Items saved from a collection

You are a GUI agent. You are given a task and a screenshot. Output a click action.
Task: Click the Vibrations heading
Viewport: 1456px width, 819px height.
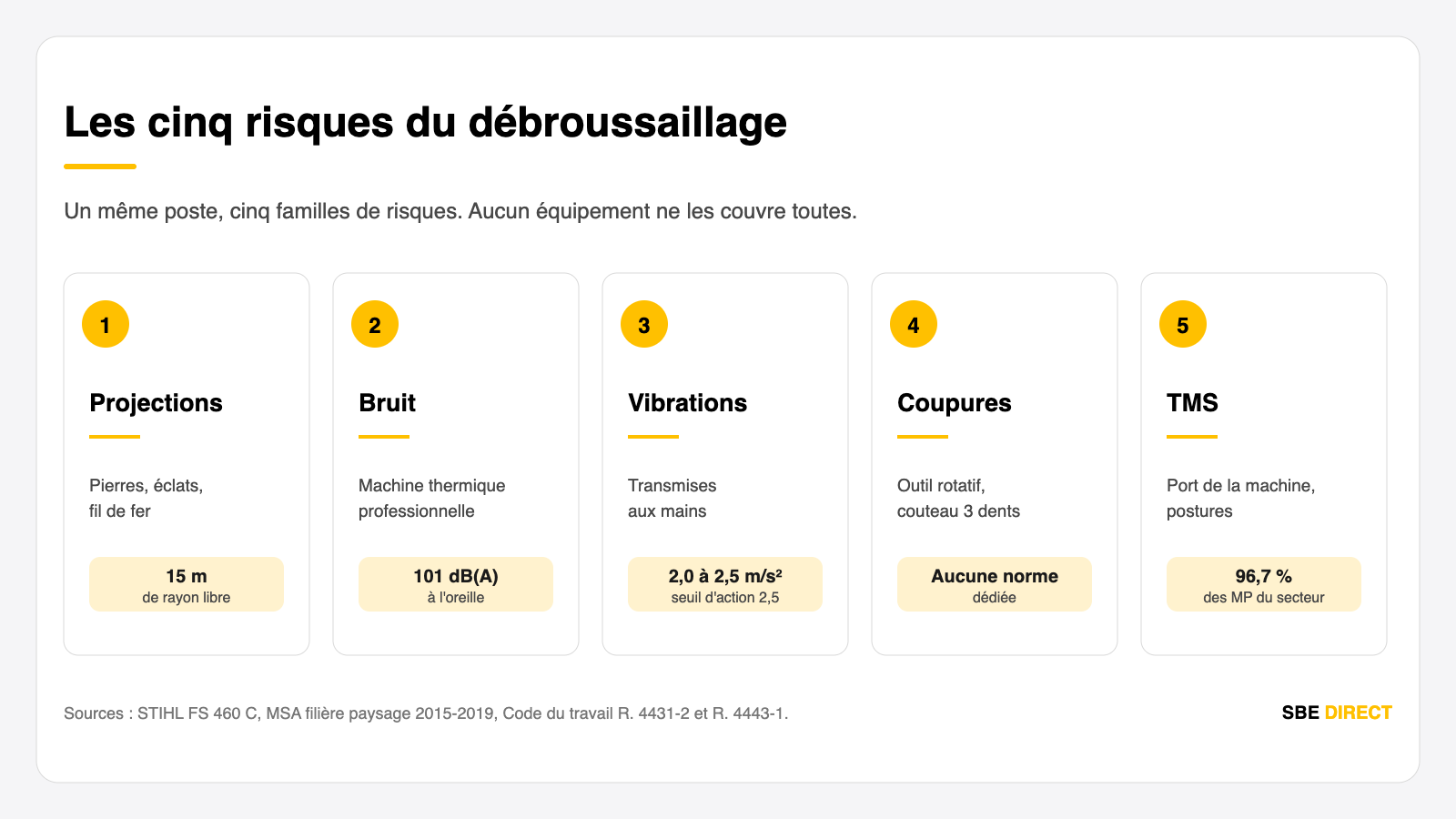(x=687, y=403)
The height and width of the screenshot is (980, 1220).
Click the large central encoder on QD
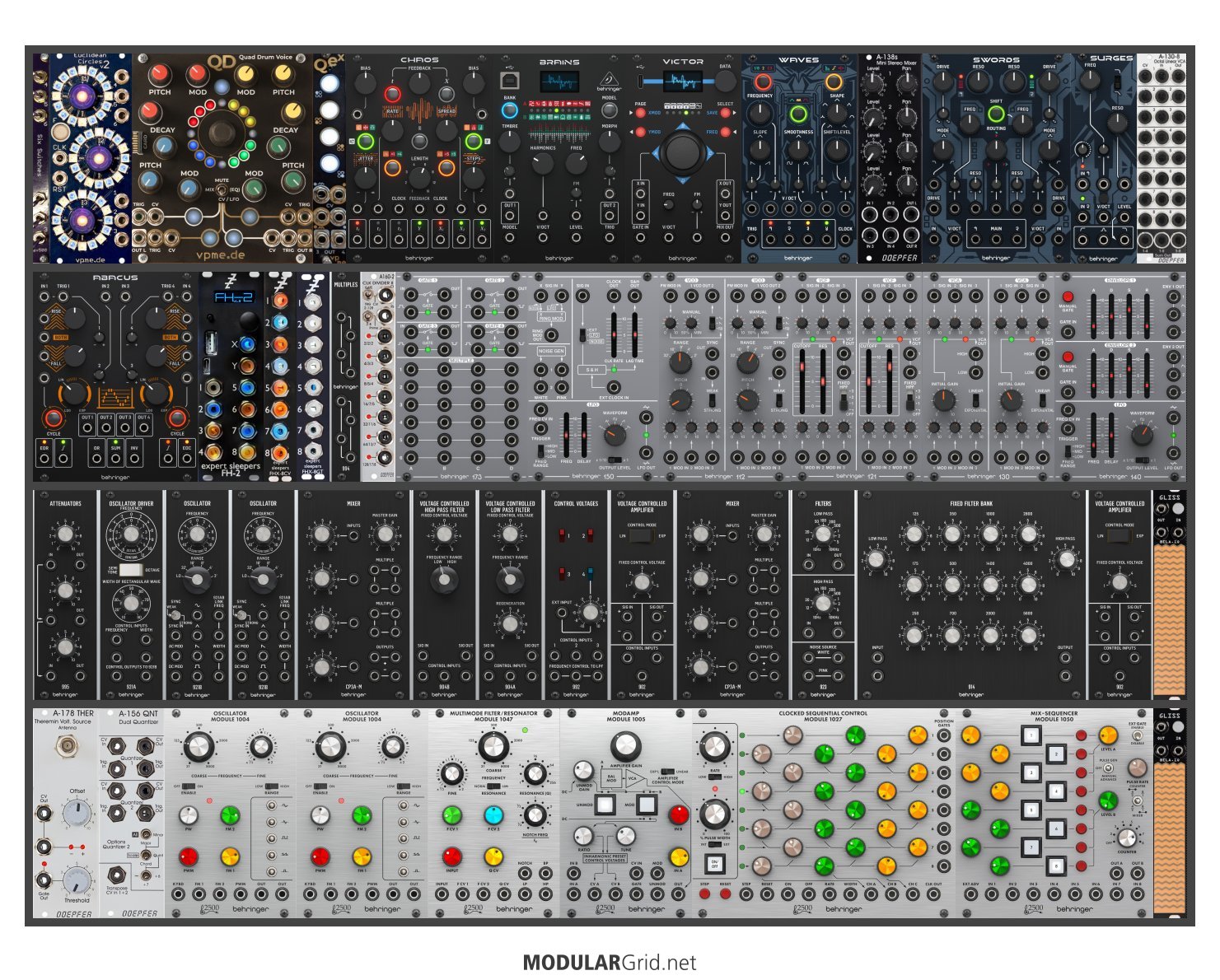click(222, 133)
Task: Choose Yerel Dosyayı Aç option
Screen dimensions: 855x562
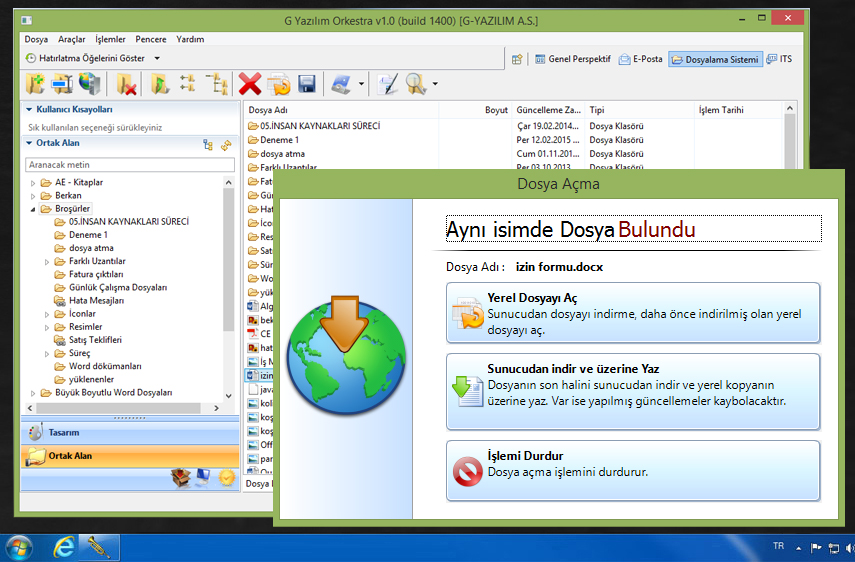Action: (632, 313)
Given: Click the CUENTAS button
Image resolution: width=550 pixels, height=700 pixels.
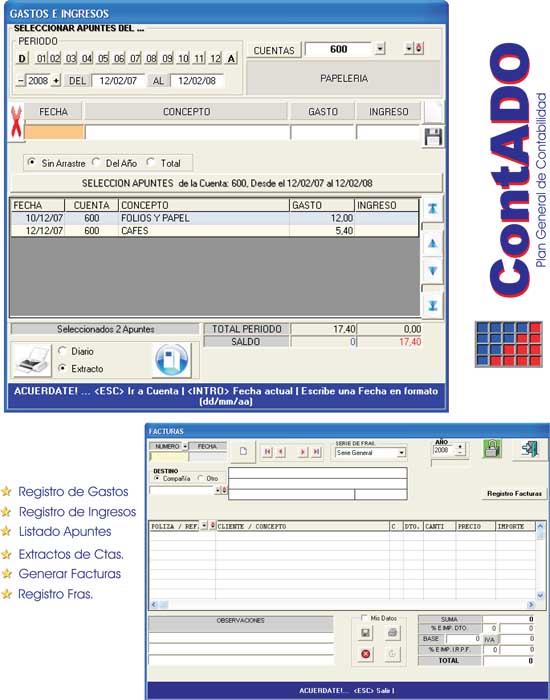Looking at the screenshot, I should (x=274, y=50).
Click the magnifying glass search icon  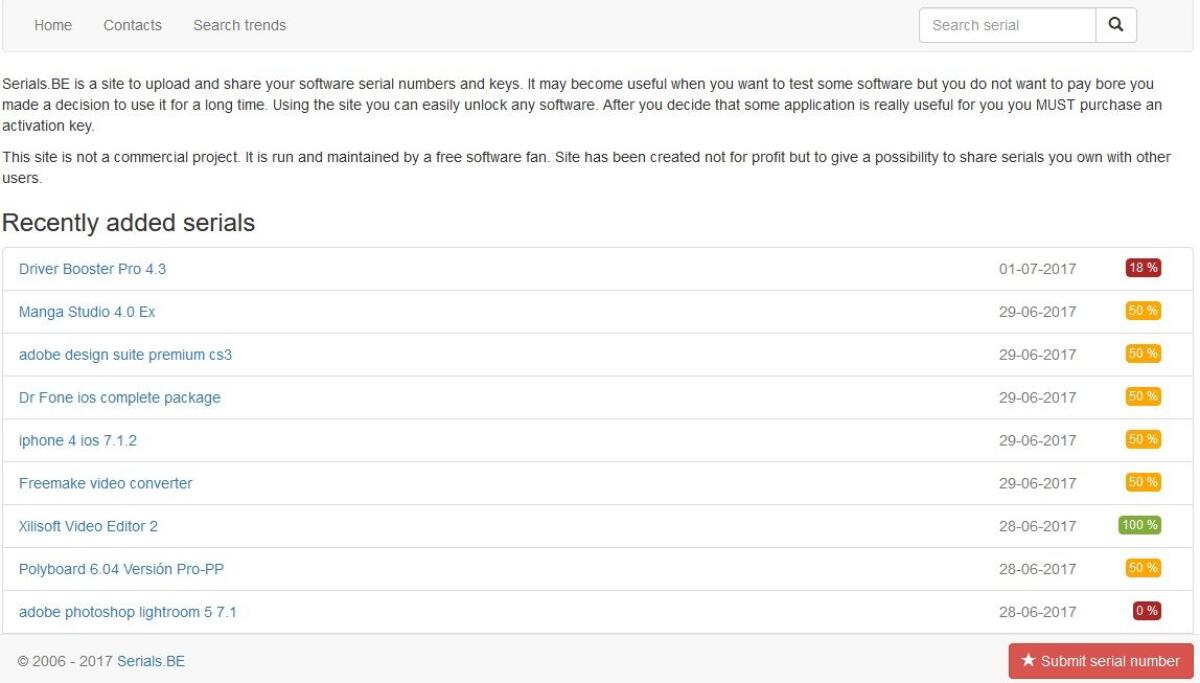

What you need to do
Output every line of the records above as a Markdown table with the columns Number and Text, skipping blank lines. Omit the pictures.

Task answer
| Number | Text |
|---|---|
| 1 | You are a GUI agent. You are given a task and a screenshot. Output a click action. |
| 2 | Task: Click the Vibrations heading |
| 3 | Viewport: 1456px width, 819px height. |
| 4 | (x=687, y=403) |
| 5 | The height and width of the screenshot is (980, 1220). |
| 6 | Click the large central encoder on QD |
| 7 | click(222, 133) |
| 8 | Task: Choose Yerel Dosyayı Aç option |
| 9 | Screen dimensions: 855x562 |
| 10 | Action: (632, 313) |
| 11 | Given: Click the CUENTAS button |
| 12 | Image resolution: width=550 pixels, height=700 pixels. |
| 13 | Looking at the screenshot, I should (x=274, y=50). |
| 14 | Click the magnifying glass search icon   |